W siedzibie Sekretariatu Konferencji Episkopatu Polski odbyła się dziś konferencja prasowa zapowiadająca to wydarzenie. Wzięli w niej udział: ks. Leszek Gęsiak (rzecznik KEP), ks. Maciej Będziński (dyrektor krajowy Papieskich Dzieł Misyjnych), s. Monika Juszka (sekretarz krajowa Papieskich Dzieł Misyjnych Dzieciom), s. Maria Alicja Kuba (karmelitanka misjonarka w DR Konga) oraz goście z Lublina, z parafii św. Jana Pawła II: dzieci i ich opiekunka Sylwia Bratkowska (z Ogniska Misyjnego „Wędrowcy wiary”).
Kongijska kolęda
– Kolędowanie misyjne to wydarzenie wyjątkowe, w którym udział biorą tysiące dzieci, ich opiekunowie, animatorzy. Co roku, tuż po świętach Bożego Narodzenia, kolędnicy wyruszają w drogę z misyjnym przesłaniem; ewangelizują, formują i uwrażliwiają na potrzeby dzieci z całego świata. I to wszystko w łączności z papieżem i z jego błogosławieństwem – mówił ks. Leszek Gęsiak.
Rzecznik KEP dodał, że misyjne kolędowanie odbywa się od domu do domu, od rodziny do rodziny, od jednego szpitalnego łóżka do drugiego. – To mali pielgrzymi nadziei – dodał. Kolędnicy misyjni, tuż po świętach Bożego Narodzenia, zostaną w swoich parafiach posłani do głoszenia Dobrej Nowiny o narodzinach Pana.
Na spotkaniu w siedzibie KEP obecni byli kolędnicy z Lublina. Wykonali scenkę na temat Bożego Narodzenia, zaśpiewali też kolędy, w tym jedną kongijską, w języku lingala.

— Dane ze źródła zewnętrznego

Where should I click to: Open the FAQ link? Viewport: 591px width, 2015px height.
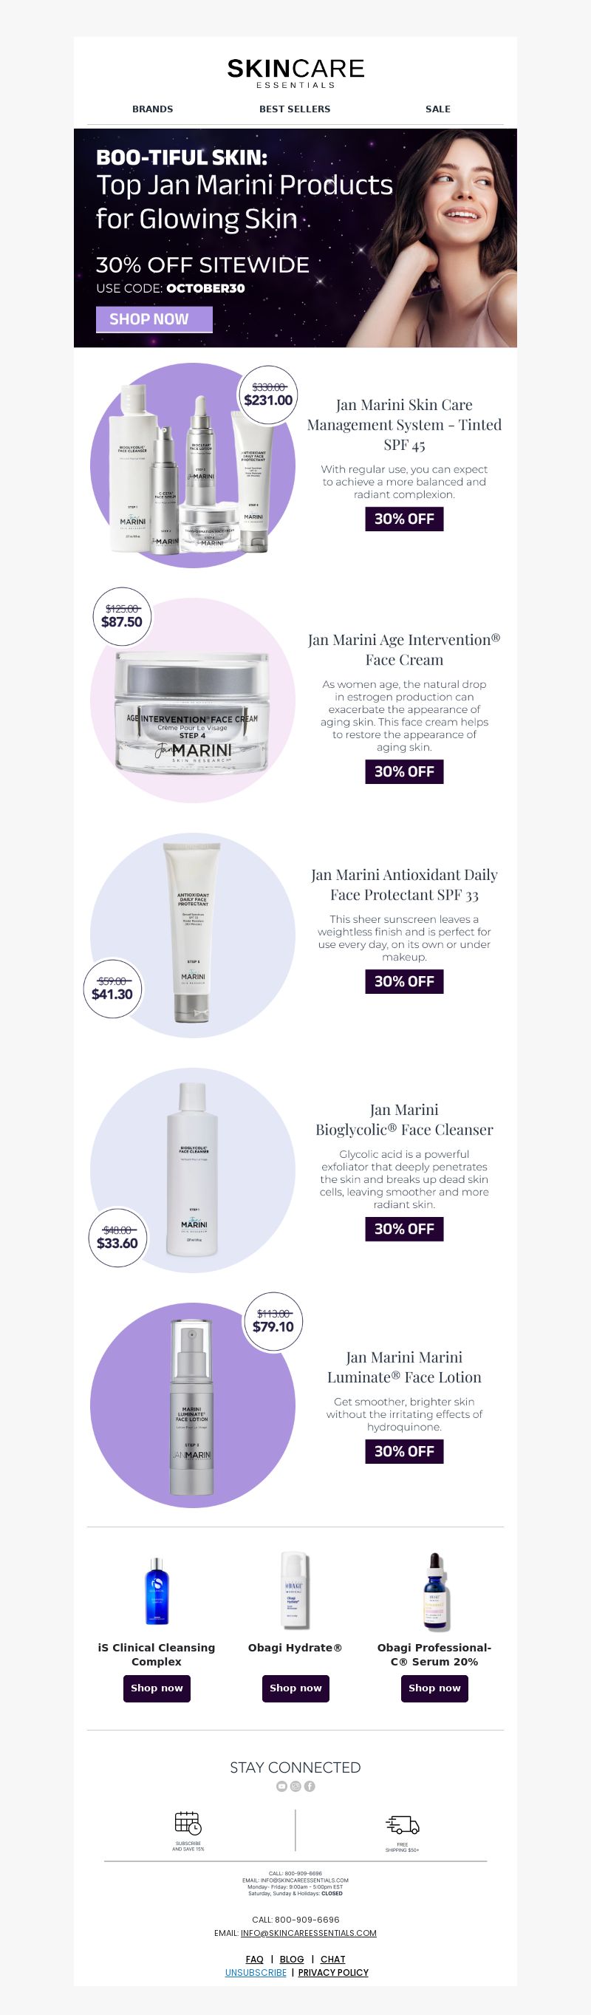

Całe przedsięwzięcie wywodzi się z ludowej tradycji kolędowania. Na początku lat 90. dzieci i animatorzy z Ognisk Misyjnych Papieskiego Dzieła Misyjnego Dzieci dodały do tej tradycji akcent misyjny. Setki tysięcy dzieci wraz z rodzinami, wychowawcami, nauczycielami i animatorami poświęcają swój czas i ofiarują swoje talenty, aby przygotować stroje, dekoracje, gwiazdę i kolędować w swoich szkołach, parafiach i miejscowościach.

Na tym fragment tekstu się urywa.